ALBANY, Ga. -- Just a little more than a month ago, Dougherty County School Superintendent Joshua Murfree made full attendance on Day One of the opening of the new school year one of his top priorities.
DCSS Public Information Director R.D. Harter visited seven schools and chatted with their principals on Monday when the system began its 2011-12 school year.
"We won't have the preliminary attendance numbers until after lunch tomorrow (Tuesday)," Harter said. "But all the principals I talked to said the Day One numbers were up from in the past."
Harter, giving a "ball park estimate," said he guessed that nearly 12,000 of the system's 15,000-plus students were in school on opening day.
"Every principal I talked to told me this is as good of a start as they can remember," Harter said. "We'd like to thank the media and our local pastors for giving us a hand in getting the word out. We think it helped a lot."

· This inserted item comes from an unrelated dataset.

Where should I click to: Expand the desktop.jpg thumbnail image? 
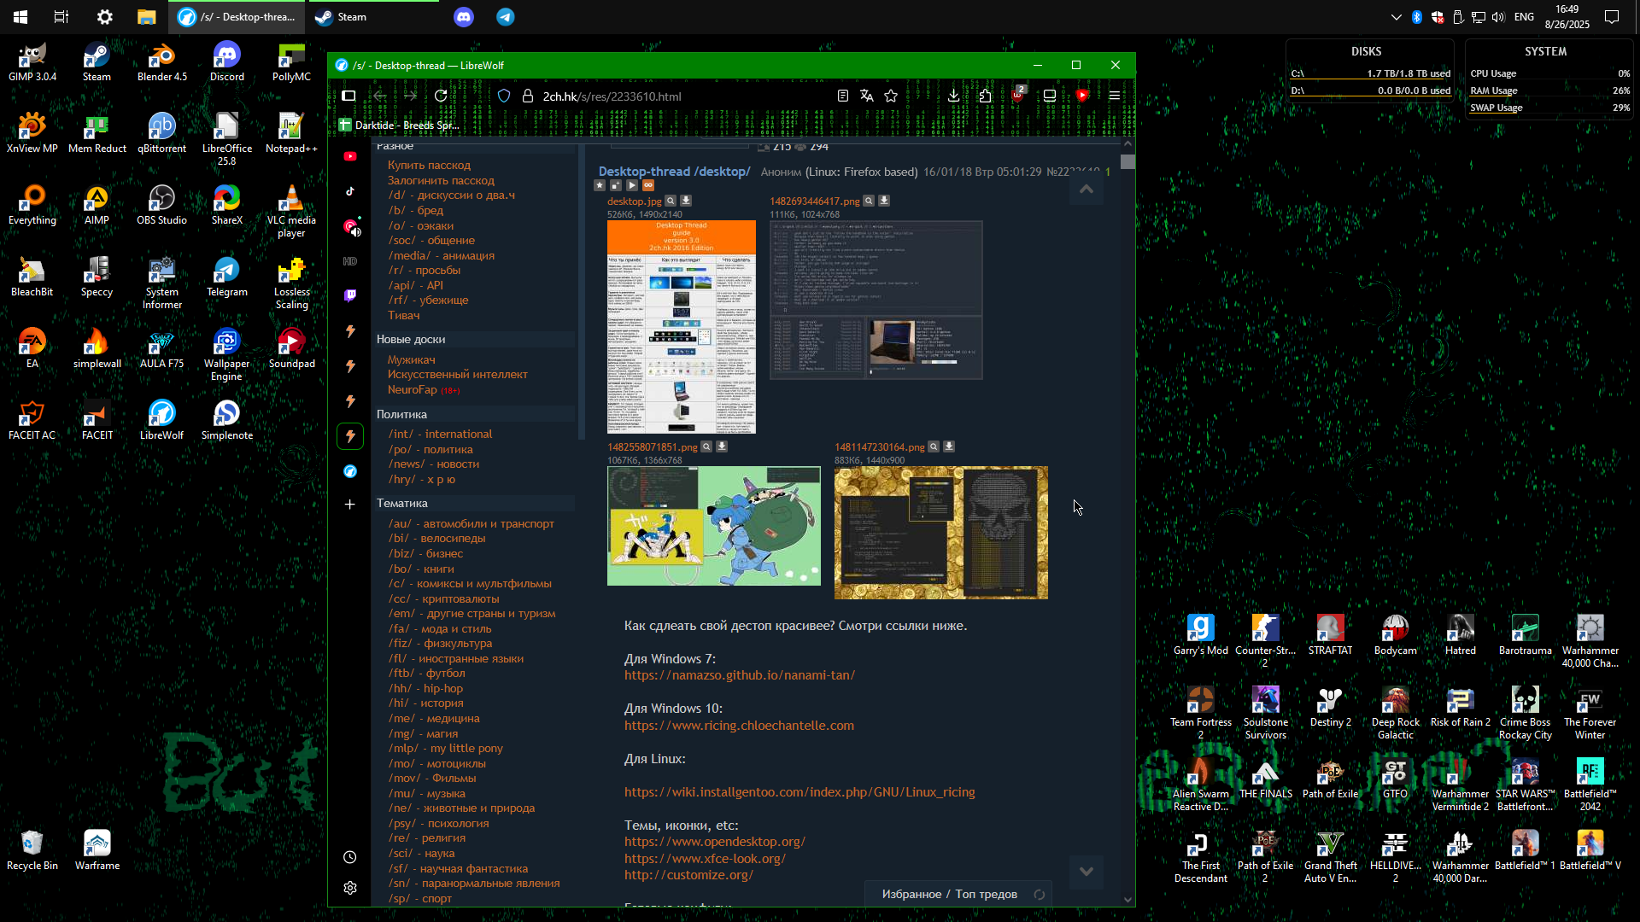click(681, 326)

Harter said there were few transportation problems, mostly students missing buses because they were not at the bus stops at their assigned times.

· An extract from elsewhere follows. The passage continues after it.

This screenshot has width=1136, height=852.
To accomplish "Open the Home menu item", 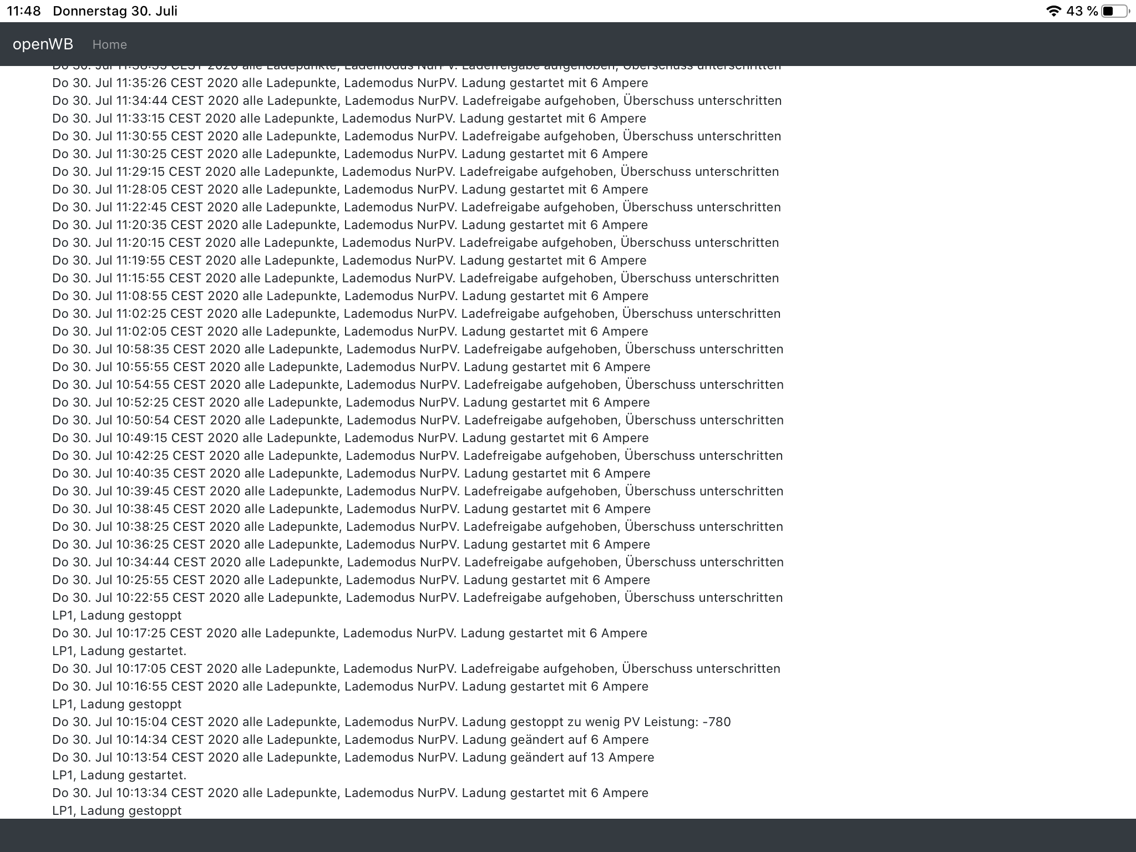I will click(109, 44).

"We had fewer transport issues today than in the four years I've been here," Harter said. "We sent 135 buses out on time and they were on schedule. The kids missing these buses will adjust. These issues are minor and will be worked out quickly."
Opening day also brought a steady stream of traffic into the school administration building on Pine Avenue.
"If people were coming in here, it meant they were lost in the woods and usually didn't know in which school their child or children were registered," Harter said. "We had to tell them they had to register at their zoned school. We had fewer of them than last year, but the ones that came in today had all waited until the last minute to register their kids.
"Overall, the traffic into the building wasn't that unusual for opening day."
Harter said, in general, he thought it was a good opening day of school "for everyone involved in the process."
"I can't say how many students we'll have in the system this year because registration is still ongoing," said Harter. "We hope that by Friday we have at least 85 percent of the students settled and in school. I can't guarantee anything, but in my mind I feel 85 percent is a good, smart goal."